### Directions for this task
Ignore the pictures in the data below and set down exactly the lines from its first line through the line containing "64 (201, 814)".

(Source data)
Start of Block

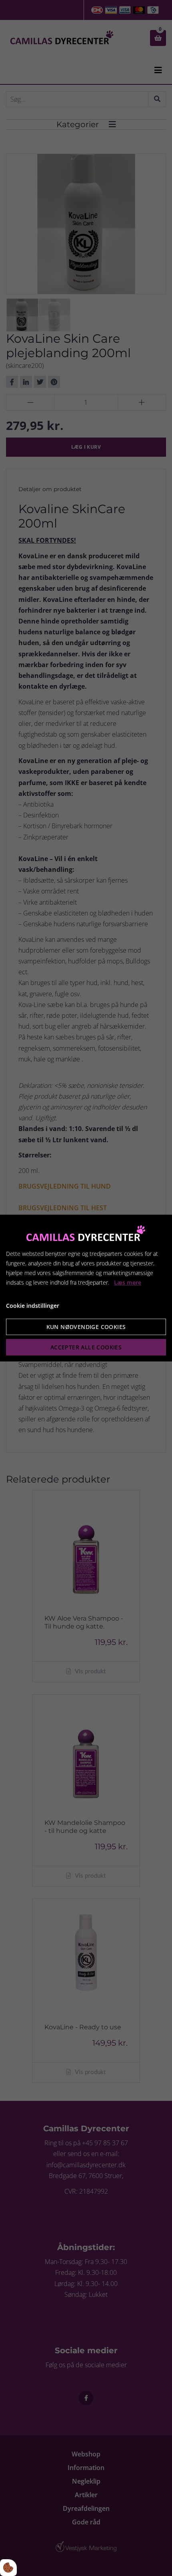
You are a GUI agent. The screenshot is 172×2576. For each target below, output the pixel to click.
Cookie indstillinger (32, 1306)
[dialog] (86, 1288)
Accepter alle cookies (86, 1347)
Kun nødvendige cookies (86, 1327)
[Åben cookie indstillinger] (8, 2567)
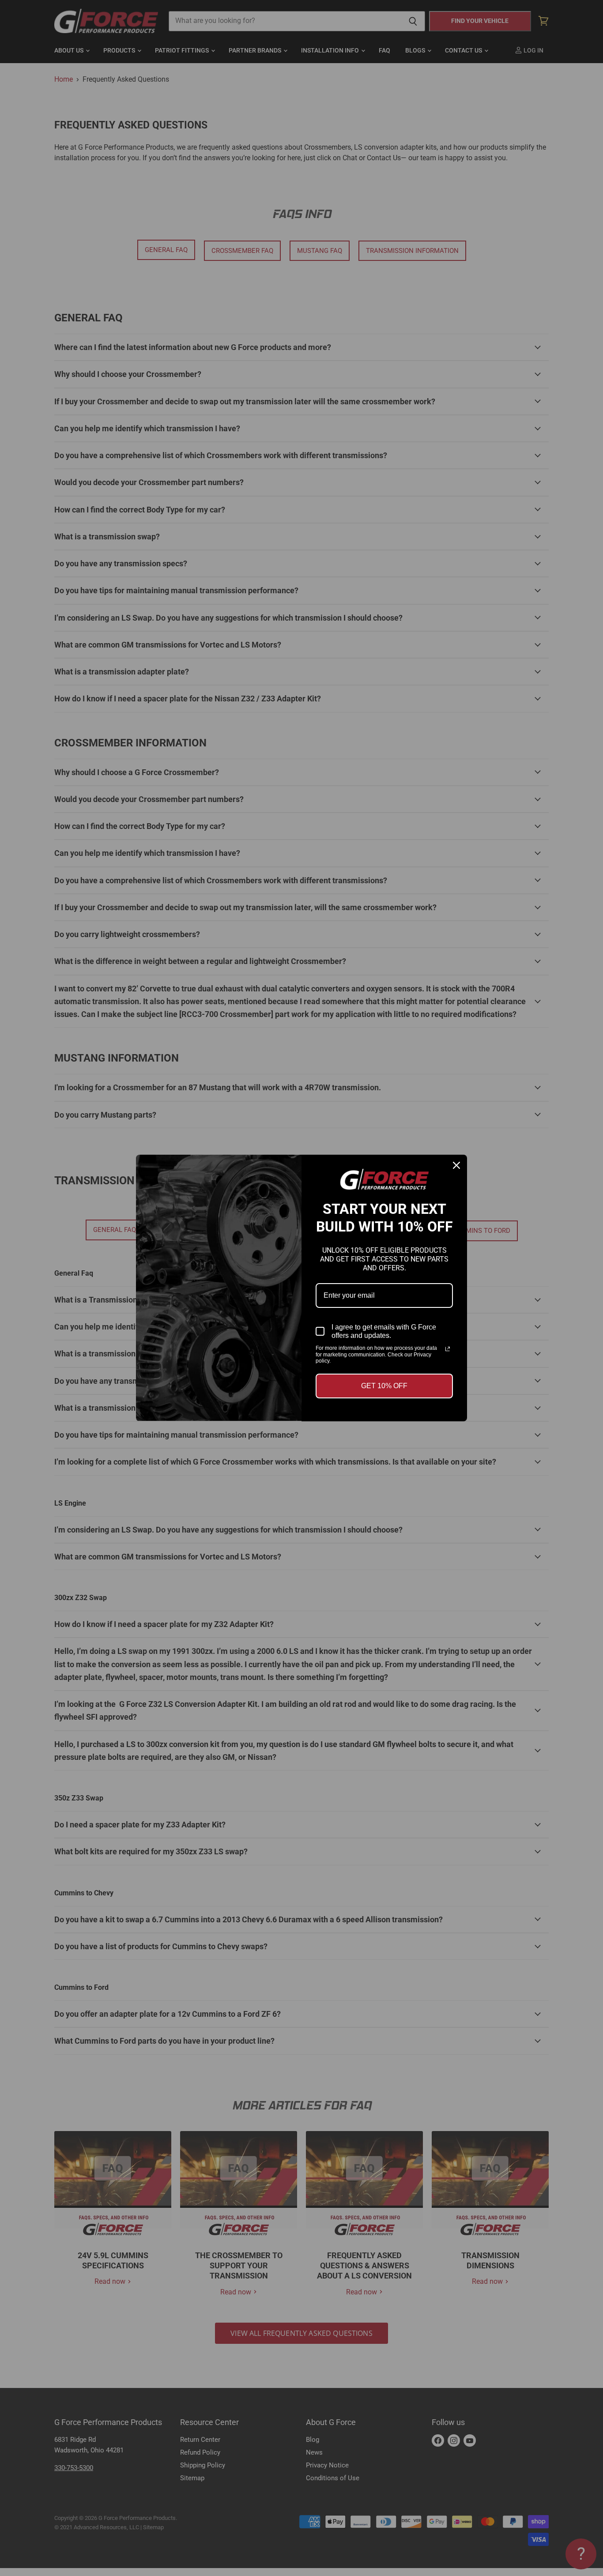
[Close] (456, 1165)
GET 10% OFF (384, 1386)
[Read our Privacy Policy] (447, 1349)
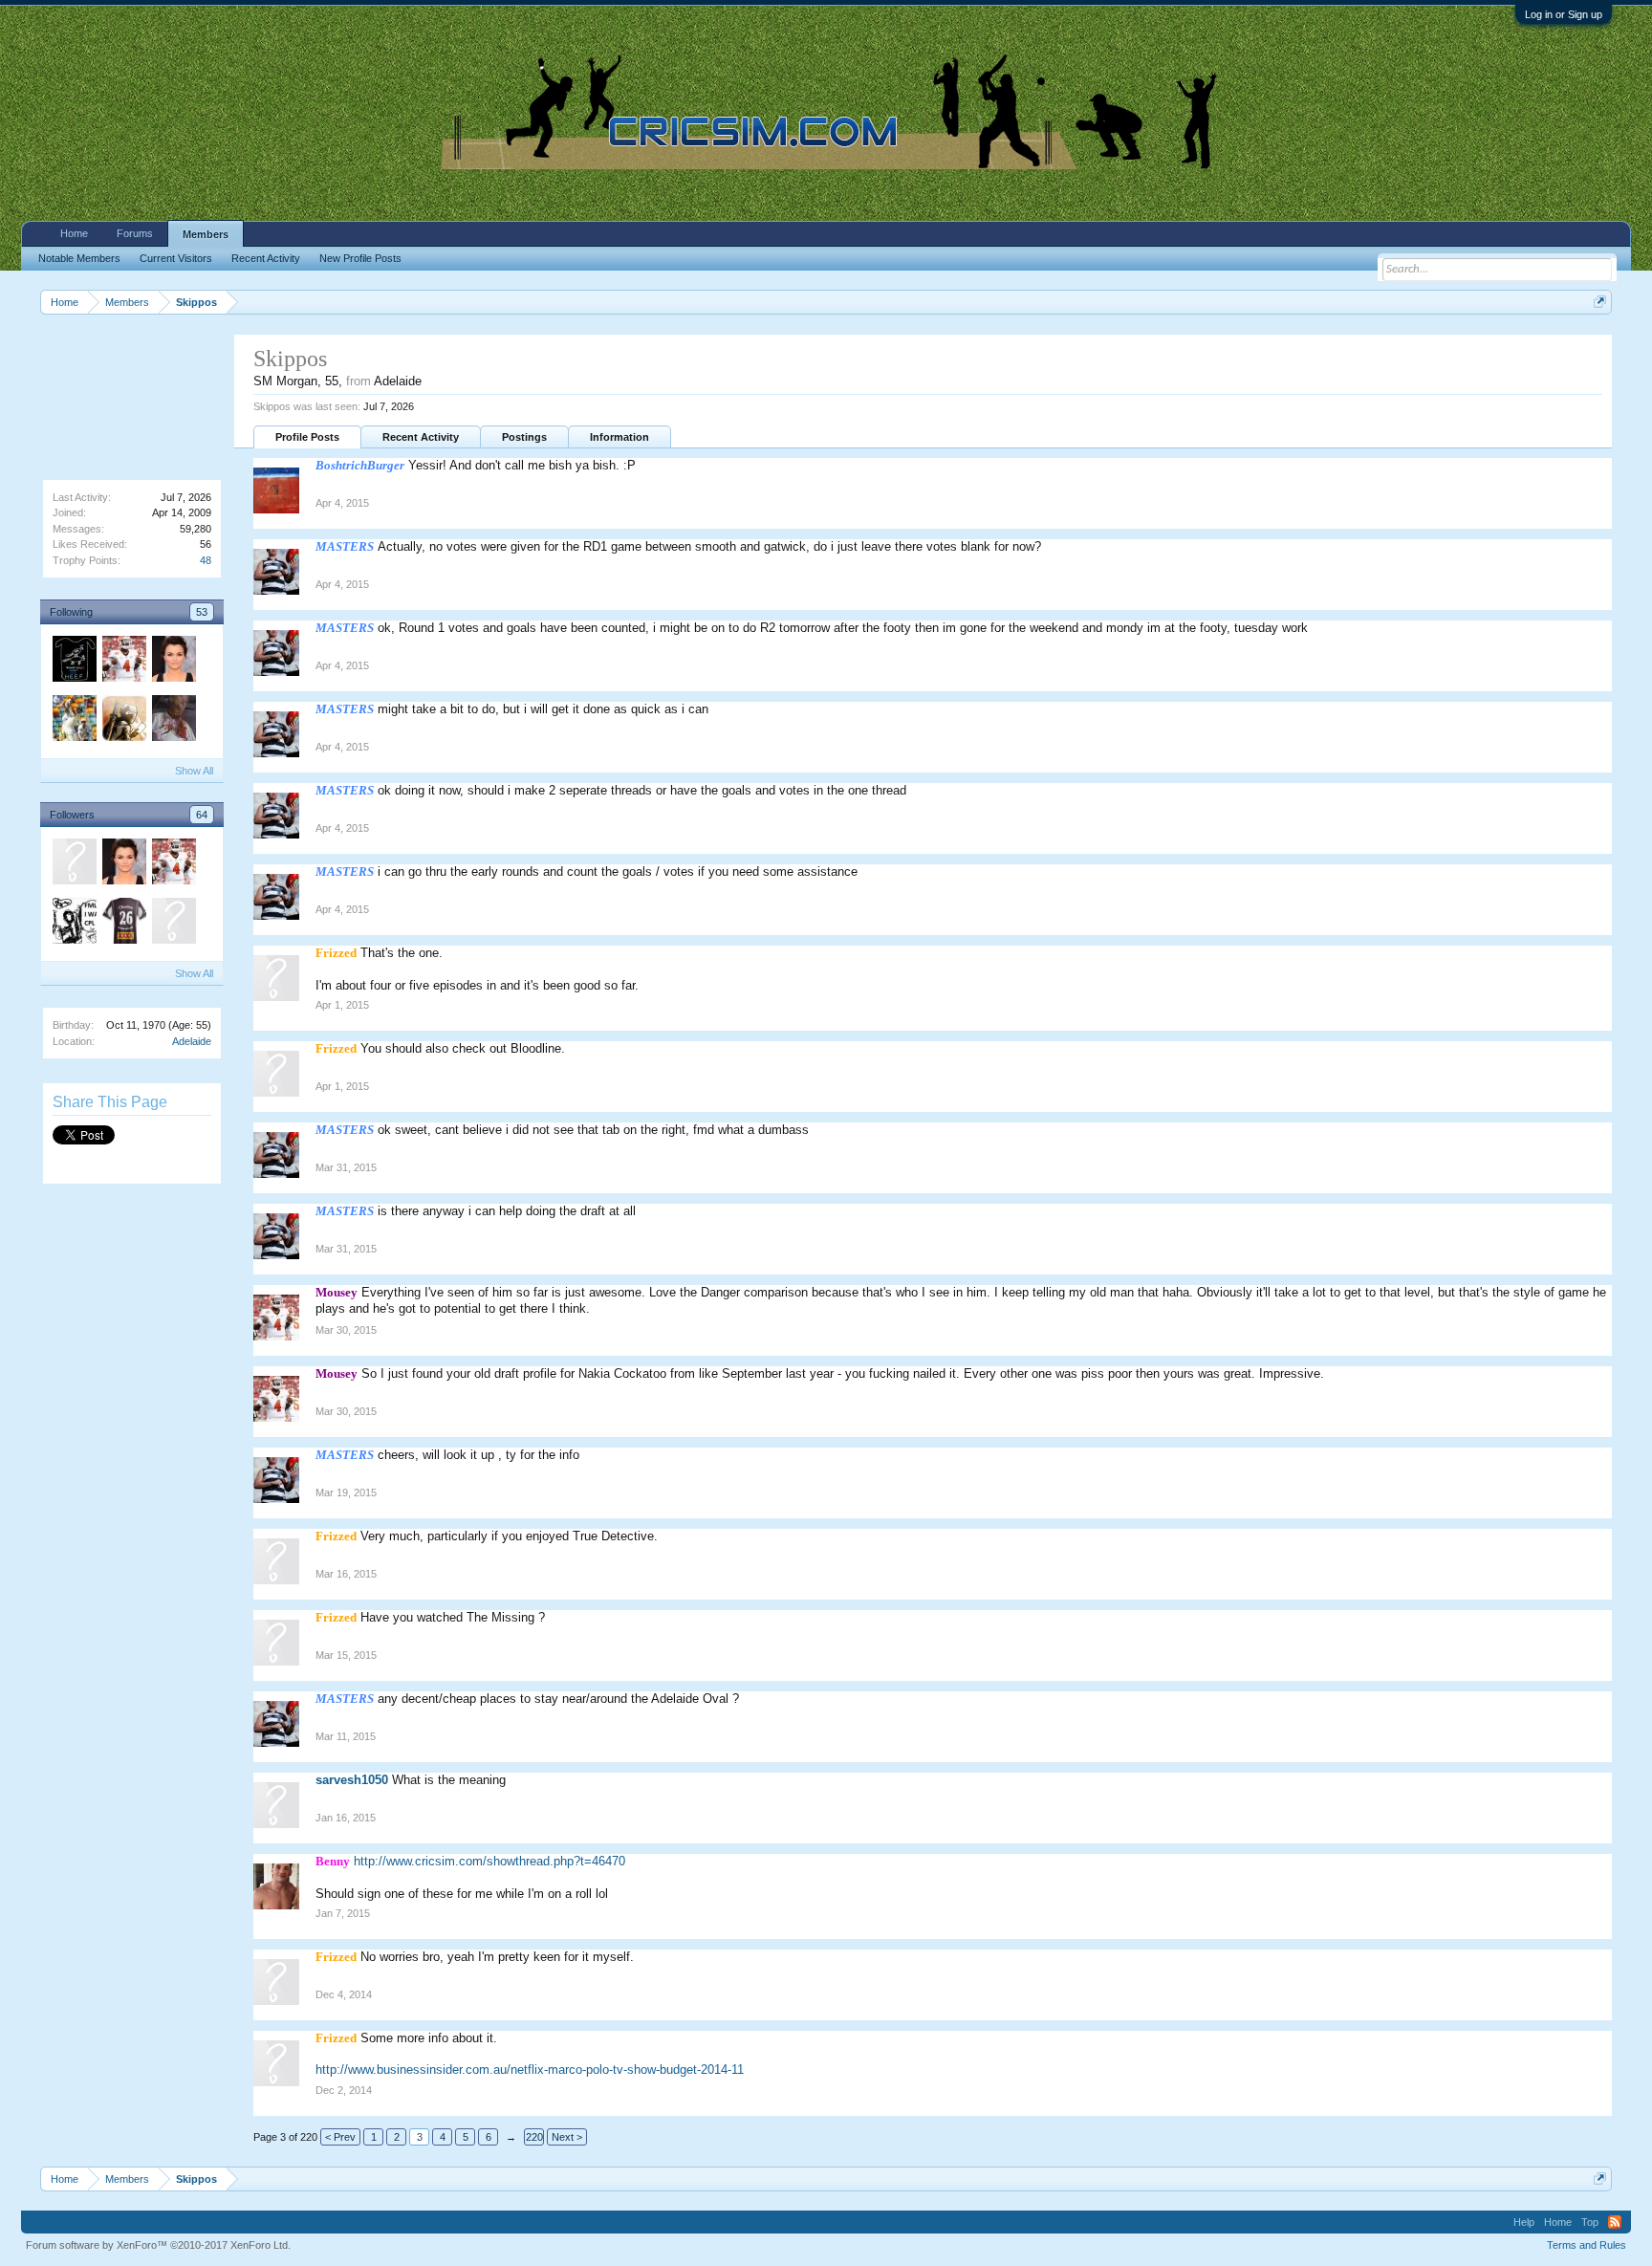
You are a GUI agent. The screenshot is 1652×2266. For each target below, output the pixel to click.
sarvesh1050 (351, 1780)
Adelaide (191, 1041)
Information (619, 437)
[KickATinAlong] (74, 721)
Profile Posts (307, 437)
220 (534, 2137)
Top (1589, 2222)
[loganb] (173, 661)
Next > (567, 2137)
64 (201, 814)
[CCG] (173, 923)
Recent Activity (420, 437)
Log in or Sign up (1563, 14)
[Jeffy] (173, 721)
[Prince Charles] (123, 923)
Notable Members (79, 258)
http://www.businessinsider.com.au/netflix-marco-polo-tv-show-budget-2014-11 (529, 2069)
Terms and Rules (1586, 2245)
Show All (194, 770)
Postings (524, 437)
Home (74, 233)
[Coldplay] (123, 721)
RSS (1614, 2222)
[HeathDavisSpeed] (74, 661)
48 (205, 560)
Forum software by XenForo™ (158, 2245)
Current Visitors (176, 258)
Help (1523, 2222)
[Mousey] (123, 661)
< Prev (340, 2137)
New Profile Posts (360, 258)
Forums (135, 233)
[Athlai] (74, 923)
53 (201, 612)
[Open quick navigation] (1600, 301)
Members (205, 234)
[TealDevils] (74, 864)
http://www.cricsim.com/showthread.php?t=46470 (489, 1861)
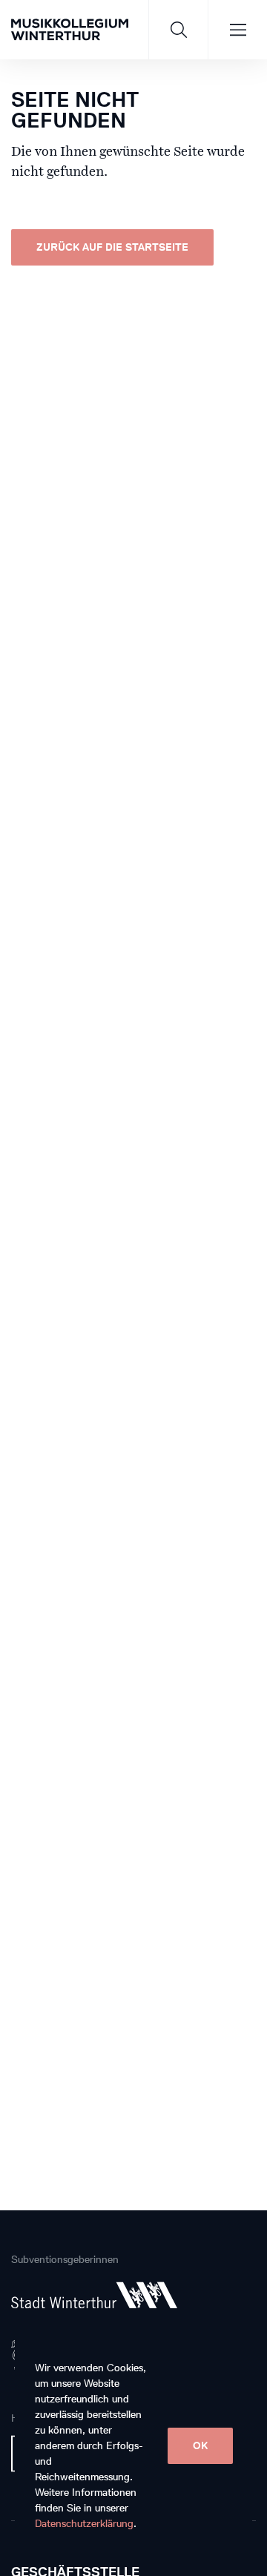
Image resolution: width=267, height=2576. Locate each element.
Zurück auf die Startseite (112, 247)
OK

End of Block

### Written answer
You are a GUI agent. The screenshot is 172×2576. For each target below, output the pixel to click.
Cookie indstillinger (32, 1306)
[dialog] (86, 1288)
Accepter alle cookies (86, 1347)
Kun nødvendige cookies (86, 1327)
[Åben cookie indstillinger] (8, 2567)
[Close] (456, 1165)
GET 10% OFF (384, 1386)
[Read our Privacy Policy] (447, 1349)
You are a GUI agent. The screenshot is 1652×2266. For each target below, output the pixel to click.
sarvesh1050 (351, 1780)
Adelaide (191, 1041)
Information (619, 437)
[KickATinAlong] (74, 721)
Profile Posts (307, 437)
220 (534, 2137)
Top (1589, 2222)
[loganb] (173, 661)
Next > (567, 2137)
64 (201, 814)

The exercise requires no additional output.